San Ildefonso, résidence d'été des rois d'Espagne l'Ambassadeur de France y rencontre régulièrement le vieux roi Charles III d'Espagne.

Le comisario Bernal, après avoir persécuté durant l'hiver plusieurs Français de Cadix, puis il s'en prend à un négociant protestant du nom de Youglas, patron de l'une des plus grosses entreprises commerciales de la ville. Toutes les nations protestantes sont scandalisées.
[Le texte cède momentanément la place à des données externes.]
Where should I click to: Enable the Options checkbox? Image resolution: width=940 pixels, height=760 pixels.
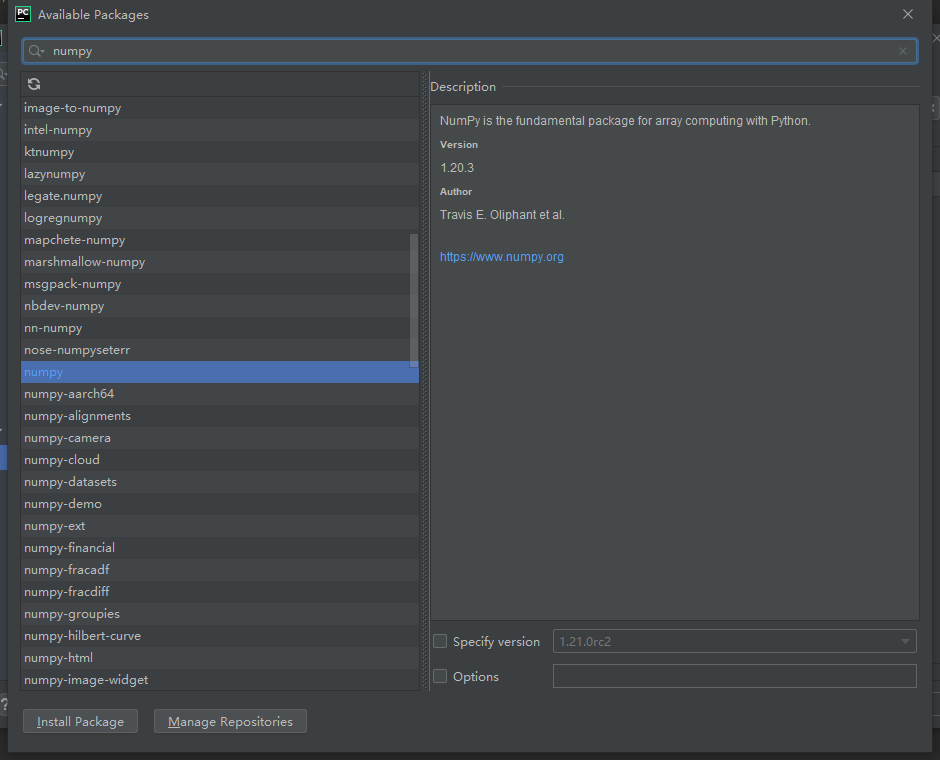pos(440,676)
Il reçoit du tribunal de Séville, une ordonnance du Conseil lui donnant l'ordre de ne plus faire des perquisitions dans les maisons des Français[44][45].

Comme il est entré chez des négociants français et a saisi entre autres 18 peintures, Armand Marc de Montmorin (1745 - 1792), Ambassadeur à Madrid de 1778 à 1784, apprenant ses agissements s'en est plaint dans des dizaines de lettres à José Moñino y Redondo, 1er comte de Floridablanca, premier secrétaire d'État espagnol, à l'Inquisitor-general (Inquisiteur général) Felipe Beltrán Serrano (1704 - 1783), à l'inquisition de Séville et au commissariat de police de Cadix[46].

Le comte de Montmorin est notamment chargé de négocier l'entrée en guerre du royaume d'Espagne aux côtés de la France et des Insurgents contre le royaume d'Angleterre. Sa mission, menée avec ténacité, vient à bout des réticences du vieux roi Charles III d'Espagne et du gouvernement espagnol qui craignent à juste titre que les aspirations des colons anglais à l'indépendance se propagent à leurs colonies sud-américaines. C'est là une mission bien plus difficile que d'en finir avec l'Inquisition et qui le motive. C'est un ambassadeur partisan des idées des Lumières qui est à Madrid.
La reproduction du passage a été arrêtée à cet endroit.